Alterations of the intestinal transport and processing of gliadin peptides in celiac disease.

BACKGROUND & AIMS: The hypothesis of a defect in the intestinal transport and processing of toxic (31-49) or immunostimulant (57-68 and the 33-mer 56-89) gliadin peptides was tested in patients with active celiac disease (ACD), patients with treated celiac disease (TCD), and controls.

METHODS

Using duodenal biopsy specimens mounted in Ussing chambers, we measured electrical resistance, mucosal-to-serosal radiolabeled-peptide fluxes, and peptide processing during transport using radio-reverse-phase high-performance liquid chromatography.

RESULTS

Peptide 31-49 fluxes (24.7 microg x 3 h(-1). cm(-2)) were increased in patients with ACD compared with controls and patients with TCD (12.7 and 12.3 microg x 3 h(-1). cm(-2); P < 0.01). In contrast, no increase was observed for peptide 57-68 or 56-89 (33-mer). Electrical resistance was decreased in patients with ACD versus controls (15.3 vs. 23.9 ohms. cm(2); P < 0.001). Peptide 57-68 was partially degraded by brush-border peptidases in controls but not in patients with celiac disease. However, it was totally degraded after intestinal transport both in controls and patients with celiac disease. Peptides 31-49 and 56-89 were resistant to brush-border peptidases in all groups of patients but were totally degraded during intestinal transport in controls and patients with TCD. In patients with ACD, however, 50% of peptide 31-49 was delivered intact into the serosal compartment and only partial degradation of the 33-mer was observed.

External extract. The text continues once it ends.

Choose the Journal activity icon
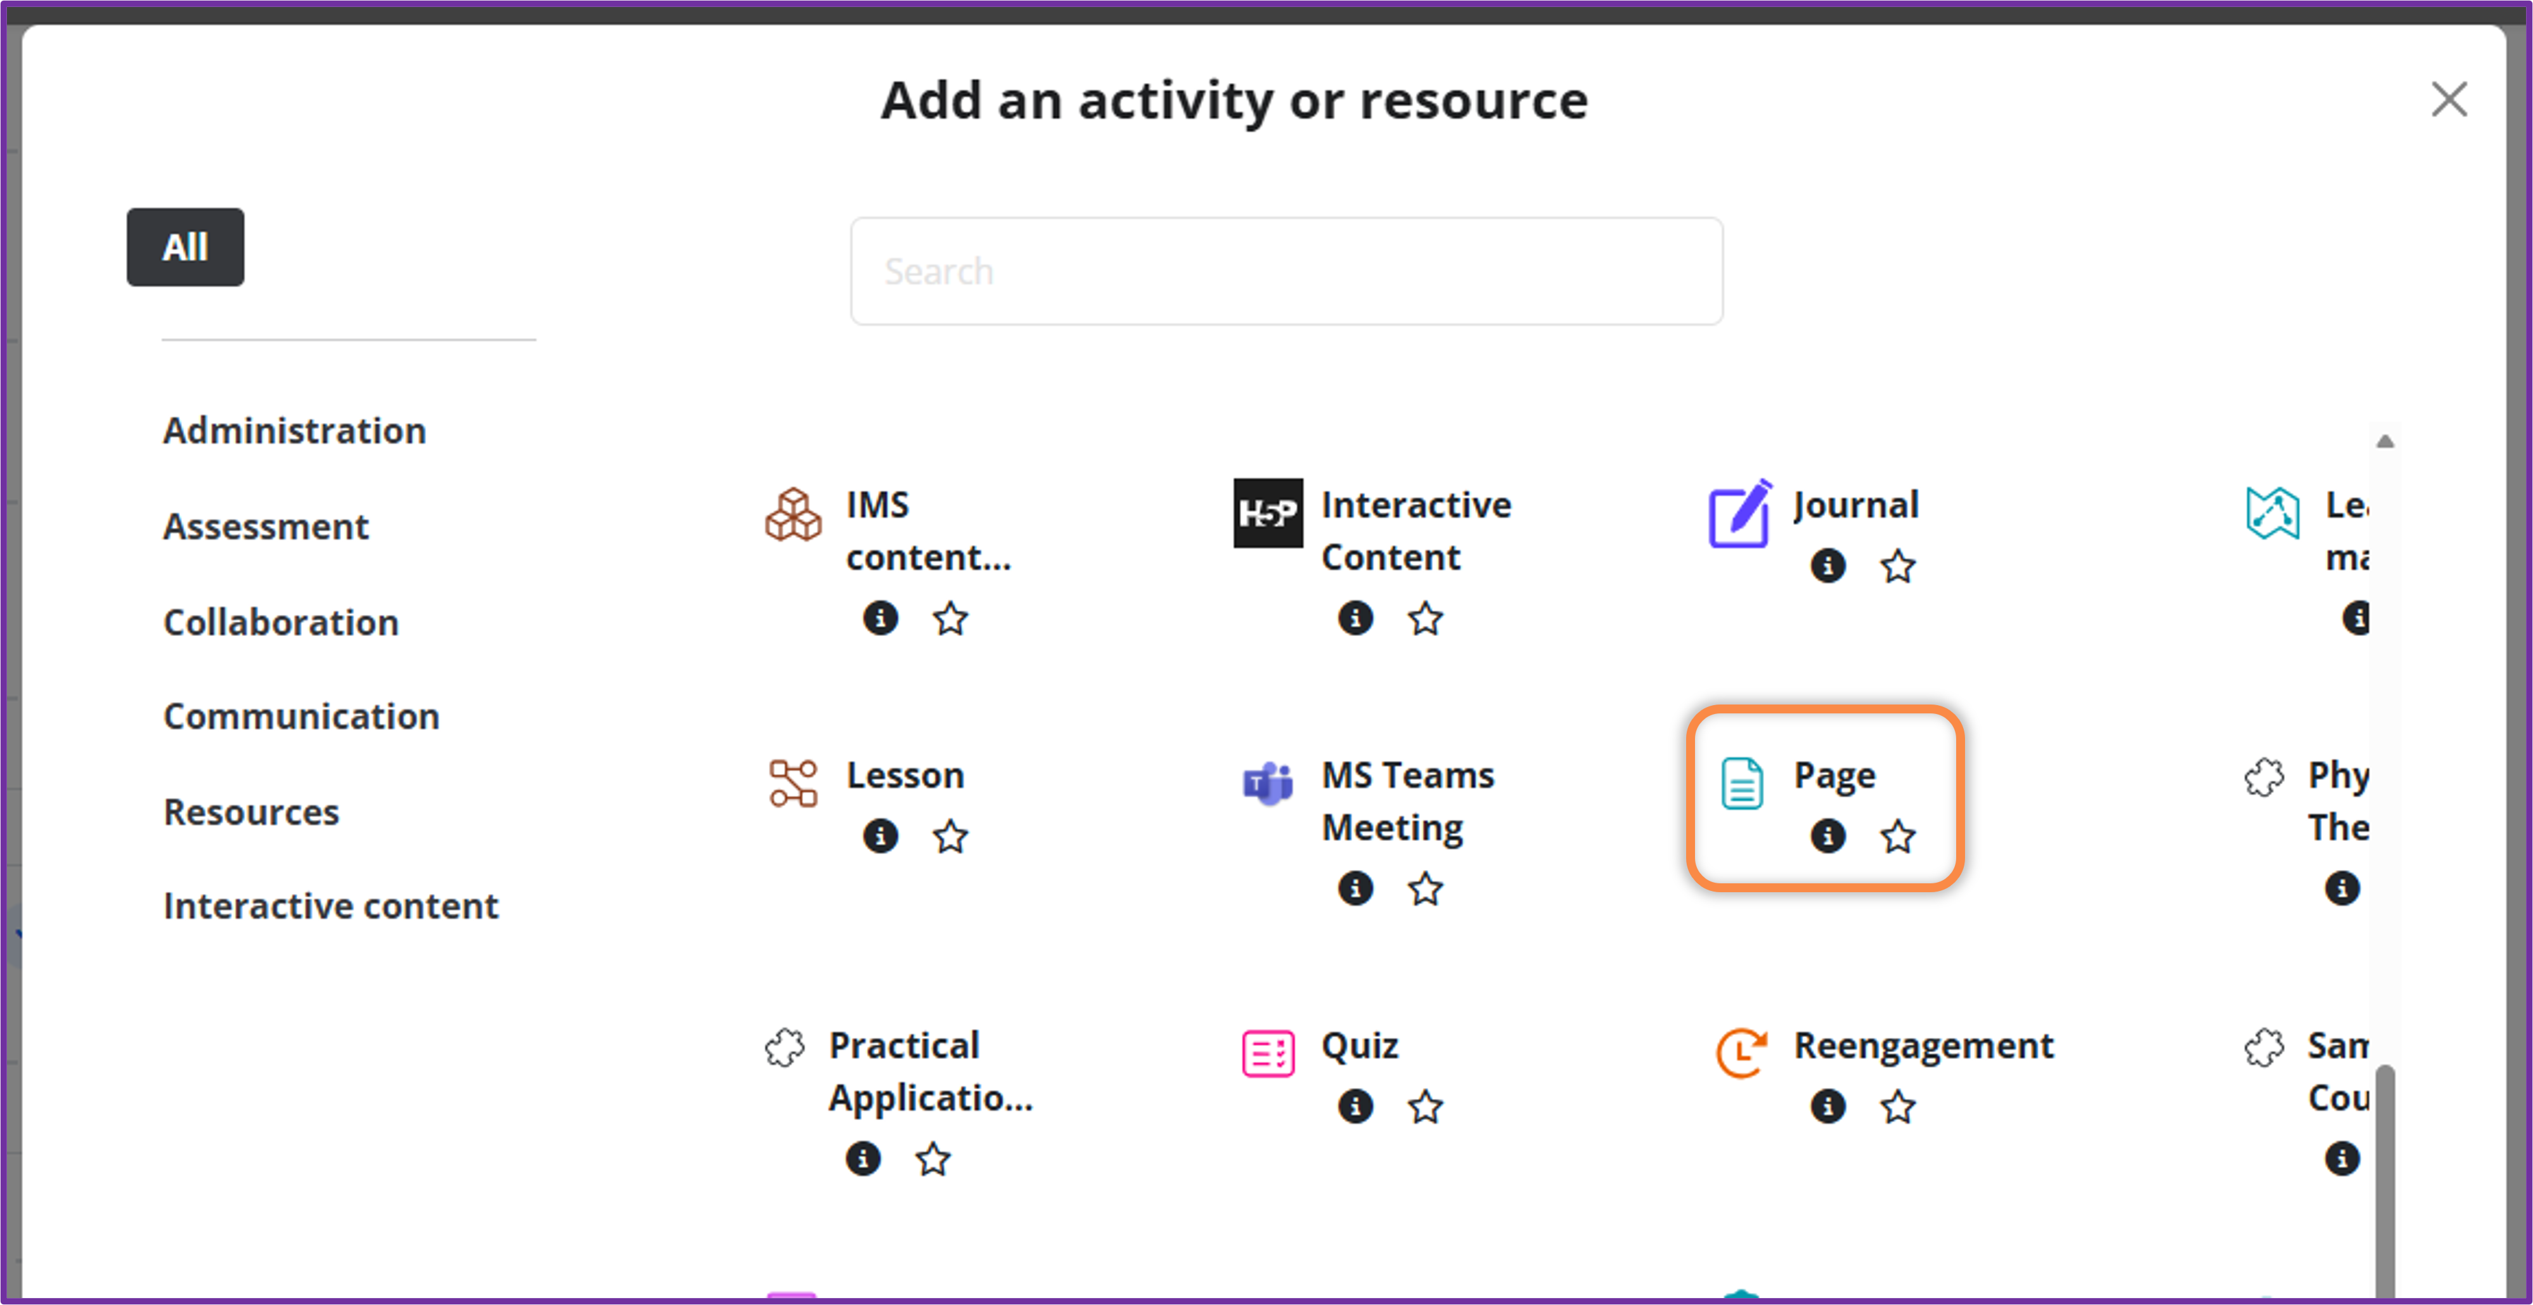The image size is (2533, 1305). pos(1739,513)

These abnormalities were not related to a nonspecific paracellular leakage.

CONCLUSIONS

Our data indicate that gliadin peptides, although poorly or not digested by intraluminal enzymes, can be fully digested by enterocytes in controls and patients with TCD. In patients with ACD, incomplete degradation of the 33-mer and protected transport of the peptide 31-49 might favor their respective immunostimulatory and toxic effects.